GIVEN TEXT Start Marker

David Hobson MSc CEng CWEM FICE FCIWEM

80 Harper Grove

Tipton

DY4 9SR

Tel 07940745348

Glyn Rhonwy Pumped Storage Development Consent Order

PINS Reference EN010072

Review of Design and Construction Methods for Penstock Tunnel

13th June 2016

This note has been prepared by David Hobson, Chartered Civil and Tunnelling Engineer at the request of Michael Vitkovitch.

I have been a Consultant Engineer working on the design and construction of major tunnelling projects in the UK and overseas utilizing the processes of TBM, drill and blast, sprayed concrete support, segmental and in-situ concrete linings for more than 30 years. I am a Fellow of the Institution of Civil Engineers and the Chartered Institution of Water and Environmental Management

I have specifically been involved in drill and blast tunnelling for hydro schemes in the UK and Laos and for transportation tunnels in the UK and China

Glyn Rhonwy Pumped Storage Scheme

I have reviewed the Environmental Statement and drawings supplied with the Application for the Glyn Rhonwy Pumped Storage Scheme and make the following observations.

The Application provides only basic information on the proposed penstock and shafts required for the project and provides little consideration of the risk and health and safety aspects of tunnelling in such conditions. The concern is that very little advice on tunnel construction has been obtained from knowledgeable tunnel design or construction sources.

Drawing 2.06.4 “Indicative Elevations & Section of Penstock Inlet / Outlet Configuration” details the penstock intake through the upper dam showing a 61.5m deep 6m diameter concrete lined shaft.

GIVEN TEXT End Marker
RECORDS SHOWN Start Marker

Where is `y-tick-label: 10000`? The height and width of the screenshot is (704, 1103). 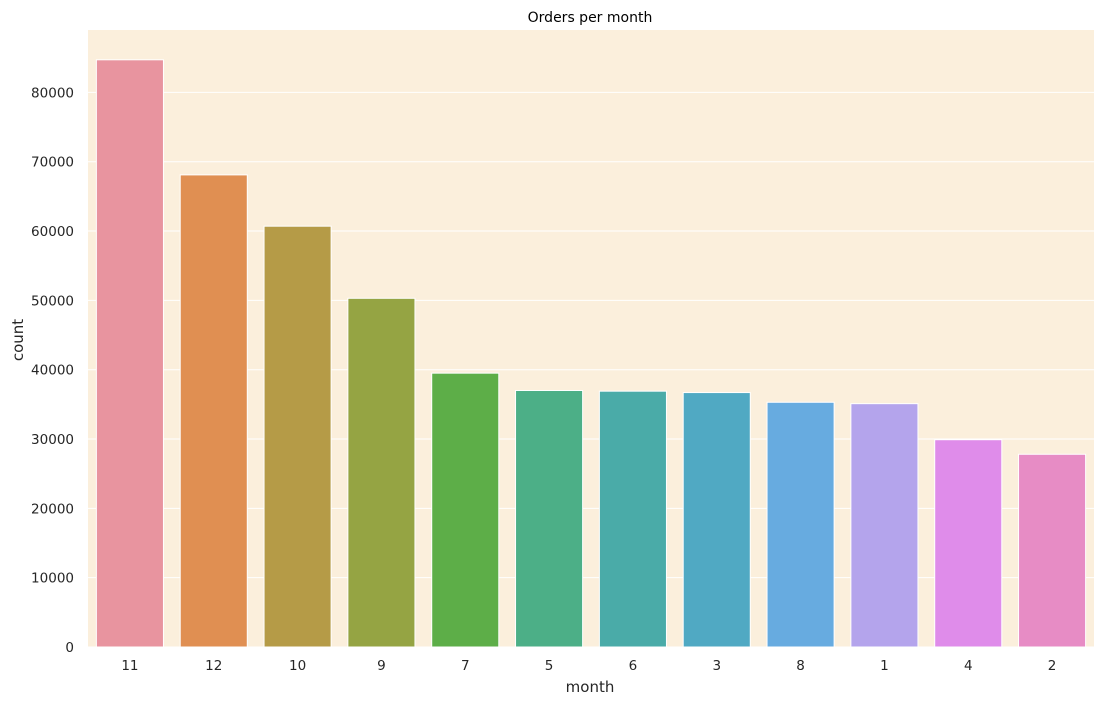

RECORDS SHOWN End Marker
RECORDS SHOWN Start Marker

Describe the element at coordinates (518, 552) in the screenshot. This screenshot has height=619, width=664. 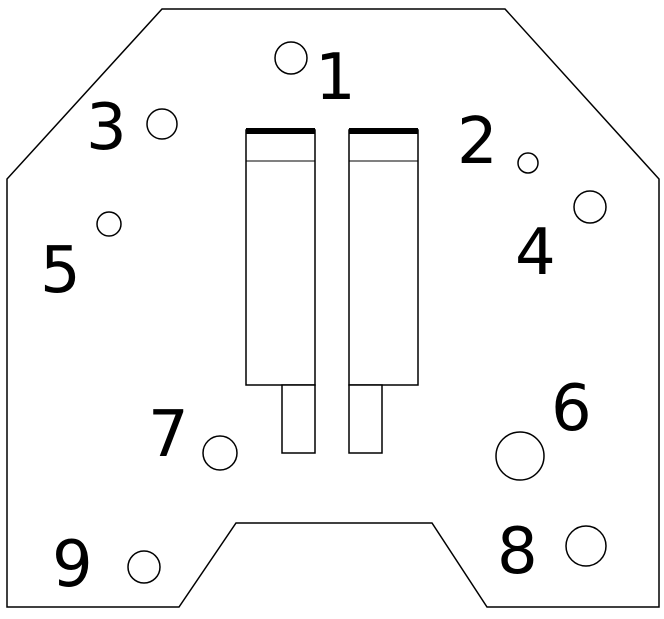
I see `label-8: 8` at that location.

RECORDS SHOWN End Marker

▸ **ACTIVITIES**:
1: From the penstock tunnel review, repeat word for word the passage that begins at "I have reviewed" and stops after "the following observations.".
2: In one to three sentences, explain what shortcomings the penstock tunnel review finds in how the Application treats the penstock and shafts, and what concern it raises about them.

▸ **RESPONSES BY TASK**:
1:
I have reviewed the Environmental Statement and drawings supplied with the Application for the Glyn Rhonwy Pumped Storage Scheme and make the following observations.

2: The Application gives only basic information on the proposed penstock and shafts and gives little consideration to the risk and health and safety aspects of tunnelling in such conditions. The review is therefore concerned that very little advice on tunnel construction was obtained from knowledgeable tunnel design or construction sources.